▸ **Dataset entries**:
------------------------------------

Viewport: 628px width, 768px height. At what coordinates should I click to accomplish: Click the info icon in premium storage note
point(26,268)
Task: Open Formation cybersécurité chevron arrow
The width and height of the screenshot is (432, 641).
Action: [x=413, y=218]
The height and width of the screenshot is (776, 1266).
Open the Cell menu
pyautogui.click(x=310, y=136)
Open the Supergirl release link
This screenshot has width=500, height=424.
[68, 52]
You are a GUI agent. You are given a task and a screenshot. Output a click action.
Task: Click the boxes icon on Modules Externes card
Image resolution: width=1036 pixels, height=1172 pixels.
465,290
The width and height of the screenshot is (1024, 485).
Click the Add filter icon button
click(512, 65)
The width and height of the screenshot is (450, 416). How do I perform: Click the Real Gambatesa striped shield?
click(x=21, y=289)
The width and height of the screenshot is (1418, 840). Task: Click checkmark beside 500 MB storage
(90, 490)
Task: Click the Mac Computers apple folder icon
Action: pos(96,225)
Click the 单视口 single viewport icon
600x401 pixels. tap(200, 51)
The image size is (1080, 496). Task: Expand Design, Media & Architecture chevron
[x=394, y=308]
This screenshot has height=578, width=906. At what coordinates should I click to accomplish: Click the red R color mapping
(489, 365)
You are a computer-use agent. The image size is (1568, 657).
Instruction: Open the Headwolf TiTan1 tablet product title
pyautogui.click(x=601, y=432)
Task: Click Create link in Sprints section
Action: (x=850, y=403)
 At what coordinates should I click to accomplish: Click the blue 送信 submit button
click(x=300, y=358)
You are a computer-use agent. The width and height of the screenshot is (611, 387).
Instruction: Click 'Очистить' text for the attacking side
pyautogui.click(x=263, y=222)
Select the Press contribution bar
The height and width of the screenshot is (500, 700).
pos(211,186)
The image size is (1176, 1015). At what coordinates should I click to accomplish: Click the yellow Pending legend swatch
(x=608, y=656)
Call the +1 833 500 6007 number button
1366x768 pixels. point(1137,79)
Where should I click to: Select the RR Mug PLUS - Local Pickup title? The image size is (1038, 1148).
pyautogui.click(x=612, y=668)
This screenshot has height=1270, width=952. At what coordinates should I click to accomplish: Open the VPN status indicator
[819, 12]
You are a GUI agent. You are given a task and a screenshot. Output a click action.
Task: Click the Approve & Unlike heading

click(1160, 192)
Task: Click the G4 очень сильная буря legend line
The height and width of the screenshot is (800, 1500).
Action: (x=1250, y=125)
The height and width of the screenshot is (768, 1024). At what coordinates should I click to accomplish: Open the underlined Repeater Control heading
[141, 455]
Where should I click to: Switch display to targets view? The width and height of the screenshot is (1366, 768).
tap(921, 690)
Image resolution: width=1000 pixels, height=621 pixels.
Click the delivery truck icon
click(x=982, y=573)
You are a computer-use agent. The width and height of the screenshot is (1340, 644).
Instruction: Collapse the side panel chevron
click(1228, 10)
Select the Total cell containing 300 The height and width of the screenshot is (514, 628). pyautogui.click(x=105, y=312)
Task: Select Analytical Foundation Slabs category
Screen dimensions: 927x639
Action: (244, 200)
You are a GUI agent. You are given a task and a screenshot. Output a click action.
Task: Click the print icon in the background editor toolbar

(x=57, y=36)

------------------------------------

▸ **WHAT THIS TASK INVOLVES**:
Reproduce every line above without error.

▸ **TASK RESULT**:
Viewport: 628px width, 768px height. At what coordinates should I click to accomplish: Click the info icon in premium storage note
point(26,268)
Task: Open Formation cybersécurité chevron arrow
The width and height of the screenshot is (432, 641).
Action: [x=413, y=218]
The height and width of the screenshot is (776, 1266).
Open the Cell menu
pyautogui.click(x=310, y=136)
Open the Supergirl release link
This screenshot has width=500, height=424.
[68, 52]
You are a GUI agent. You are given a task and a screenshot. Output a click action.
Task: Click the boxes icon on Modules Externes card
Image resolution: width=1036 pixels, height=1172 pixels.
465,290
The width and height of the screenshot is (1024, 485).
Click the Add filter icon button
click(512, 65)
The width and height of the screenshot is (450, 416). How do I perform: Click the Real Gambatesa striped shield?
click(x=21, y=289)
The width and height of the screenshot is (1418, 840). Task: Click checkmark beside 500 MB storage
(90, 490)
Task: Click the Mac Computers apple folder icon
Action: pos(96,225)
Click the 单视口 single viewport icon
600x401 pixels. tap(200, 51)
The image size is (1080, 496). Task: Expand Design, Media & Architecture chevron
[x=394, y=308]
This screenshot has height=578, width=906. At what coordinates should I click to accomplish: Click the red R color mapping
(489, 365)
You are a computer-use agent. The image size is (1568, 657).
Instruction: Open the Headwolf TiTan1 tablet product title
pyautogui.click(x=601, y=432)
Task: Click Create link in Sprints section
Action: (x=850, y=403)
 At what coordinates should I click to accomplish: Click the blue 送信 submit button
click(x=300, y=358)
You are a computer-use agent. The width and height of the screenshot is (611, 387).
Instruction: Click 'Очистить' text for the attacking side
pyautogui.click(x=263, y=222)
Select the Press contribution bar
The height and width of the screenshot is (500, 700).
pos(211,186)
The image size is (1176, 1015). At what coordinates should I click to accomplish: Click the yellow Pending legend swatch
(x=608, y=656)
Call the +1 833 500 6007 number button
1366x768 pixels. point(1137,79)
Where should I click to: Select the RR Mug PLUS - Local Pickup title? The image size is (1038, 1148).
pyautogui.click(x=612, y=668)
This screenshot has height=1270, width=952. At what coordinates should I click to accomplish: Open the VPN status indicator
[819, 12]
You are a GUI agent. You are given a task and a screenshot. Output a click action.
Task: Click the Approve & Unlike heading

click(1160, 192)
Task: Click the G4 очень сильная буря legend line
The height and width of the screenshot is (800, 1500).
Action: (x=1250, y=125)
The height and width of the screenshot is (768, 1024). At what coordinates should I click to accomplish: Open the underlined Repeater Control heading
[141, 455]
Where should I click to: Switch display to targets view? The width and height of the screenshot is (1366, 768).
tap(921, 690)
Image resolution: width=1000 pixels, height=621 pixels.
Click the delivery truck icon
click(x=982, y=573)
You are a computer-use agent. The width and height of the screenshot is (1340, 644).
Instruction: Collapse the side panel chevron
click(1228, 10)
Select the Total cell containing 300 The height and width of the screenshot is (514, 628). pyautogui.click(x=105, y=312)
Task: Select Analytical Foundation Slabs category
Screen dimensions: 927x639
Action: (244, 200)
You are a GUI agent. You are given a task and a screenshot. Output a click action.
Task: Click the print icon in the background editor toolbar

(x=57, y=36)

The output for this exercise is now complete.